Em suma, resta a pergunta: o que acontece, entre os 40 e os 64, que levaria ao suicídio mais indivíduos do que em outras faixas etárias?
Sabemos que as adversidades desesperam os adolescentes porque eles têm dificuldade em enxergar um futuro possivelmente diferente.
E imaginamos com facilidade que as enfermidades e o sentimento do fim que se aproxima possam levar alguns idosos a precipitar o desfecho. Mas adultos na plena força da vida?
É claro, a meia-idade é a época em que os executivos que perdem seu emprego ficam no limbo -demasiado qualificados e já “velhos” para retomar sua carreira. Mas, nos exemplos trazidos pelo “New York Times”, os suicidas de meia-idade não parecem ser vítimas de crises profissionais.
Algumas observações:
1) Nas últimas décadas, mesmo nas fileiras de quem acredita em Deus ou na revolução futura, vem se impondo a vontade (ou a necessidade) de justificar a vida “por ela mesma”. As aspas servem aqui para lembrar que ninguém sabe o que isso significa. Alguns pensam nos prazeres que eles se permitem, outros na satisfação de serem úteis ao próximo, outros ainda avaliam a qualidade estética de sua história ou valorizam a variedade e a intensidade de suas experiências.

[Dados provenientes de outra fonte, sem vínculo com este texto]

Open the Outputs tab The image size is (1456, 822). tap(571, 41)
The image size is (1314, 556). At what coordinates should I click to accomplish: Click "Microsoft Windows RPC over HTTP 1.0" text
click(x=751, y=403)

Seja como for, a vida deveria valer a pena pelo que a gente faz, pela própria experiência de viver.
2) Acrescente-se que, a partir dos anos 60, os adultos de nossa cultura começaram a se preocupar com a adolescência -ou seja, entre outras coisas, passaram a querer furiosamente que suas crianças se preparassem para elas serem “felizes” um dia (em todos os sentidos: sucesso amoroso e financeiro, êxtase, bom humor permanente).
3) Chegam hoje à meia-idade as gerações que cresceram esperando uma “felicidade” que daria sentido à longa “preparação” de sua adolescência e convencidas de que a vida deve se justificar por ela mesma. Os que fracassaram têm sorte: eles podem se dizer que a coisa não deu certo. Os que se acham bem-sucedidos esbarram, inevitavelmente, numa questão inquietante: “Então, é isso? Era só isso?”.
Estreou na sexta passada “Antes de Partir”, de Rob Reiner, com Jack Nicholson e Morgan Freeman. É a história de dois homens que aprendem que eles têm seis meses de vida, escrevem uma lista das coisas que gostariam de fazer antes de morrer e saem pelo mundo afora. Alguns críticos adoraram, outros acharam que os atores não salvam um roteiro em que as últimas vontades dos protagonistas parecem oscilar entre a obviedade (beijar a moça mais linda, pular de pára-quedas, fazer um safári) e a pieguice (reencontrar os que a gente ama de verdade, causar alegria na vida dos outros etc.).
Para mim, é a própria trivialidade da lista dos dois amigos que faz o charme do filme. Na hora de bater as botas, diante da pergunta “Que mais poderia ter sido minha vida?”, é tocante constatar que, no fundo, gostaríamos que tivesse sido mais do mesmo.